• **Task objective**
Given the records below, the lines starting at the line with "Image resolution: width=802" and ending at the line with "Instruction: Open the" should be output exactly, both end lines kept and pictures left out.

==== Record excerpts ====

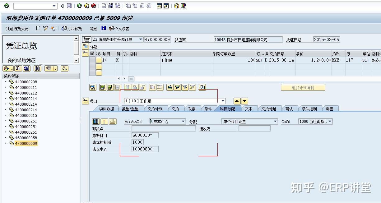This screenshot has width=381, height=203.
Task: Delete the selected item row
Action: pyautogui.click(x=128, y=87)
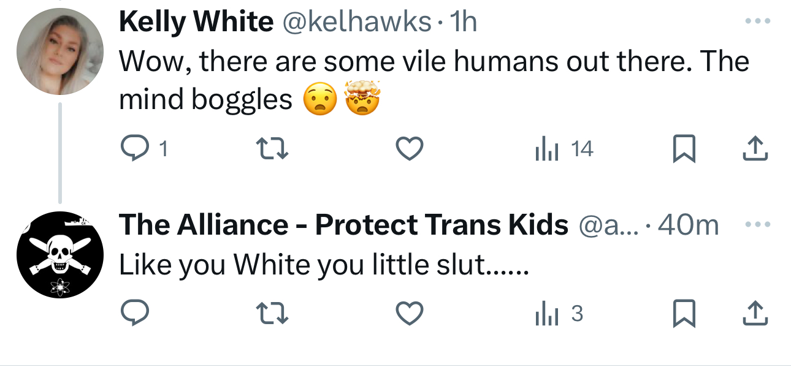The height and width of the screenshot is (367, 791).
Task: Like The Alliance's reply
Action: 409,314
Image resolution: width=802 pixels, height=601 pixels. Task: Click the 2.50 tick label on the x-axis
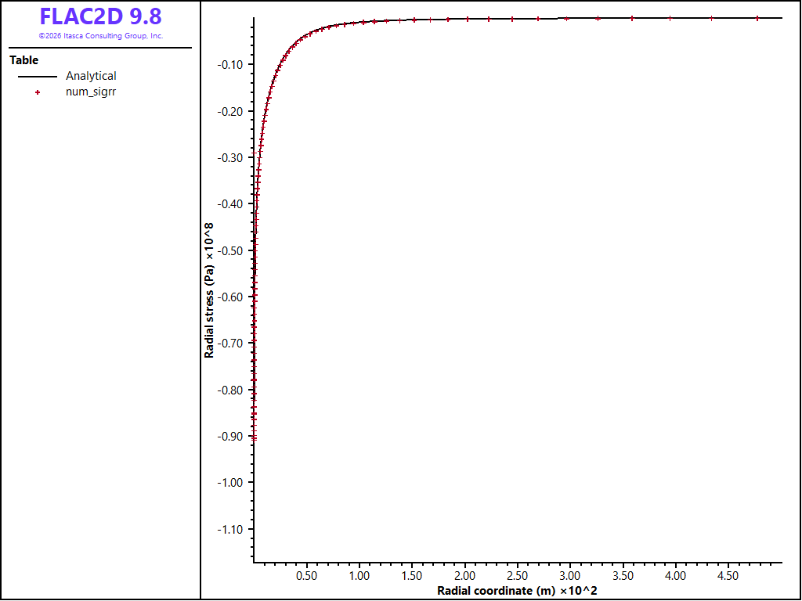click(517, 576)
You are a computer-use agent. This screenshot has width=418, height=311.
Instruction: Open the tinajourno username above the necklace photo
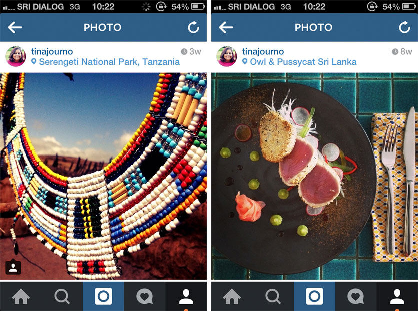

====
==== Record excerpts ====

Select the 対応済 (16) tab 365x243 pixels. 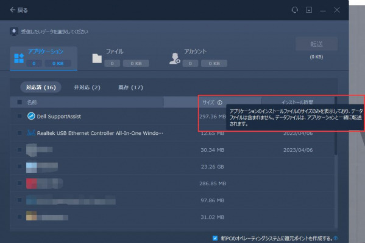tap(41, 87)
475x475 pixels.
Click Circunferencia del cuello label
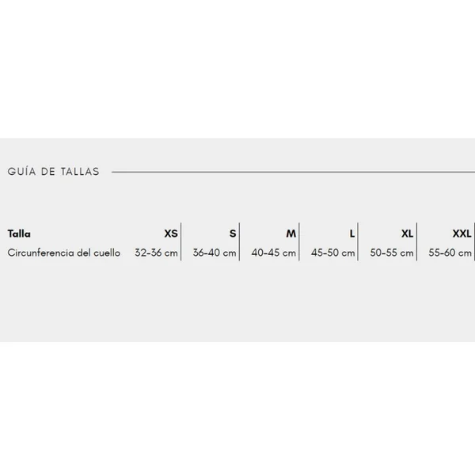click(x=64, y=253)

====

• **The answer**
Image resolution: width=802 pixels, height=601 pixels. Task: Click the 2.50 tick label on the x-axis
click(517, 576)
You are a computer-use agent. This screenshot has width=418, height=311.
Instruction: Open the tinajourno username above the necklace photo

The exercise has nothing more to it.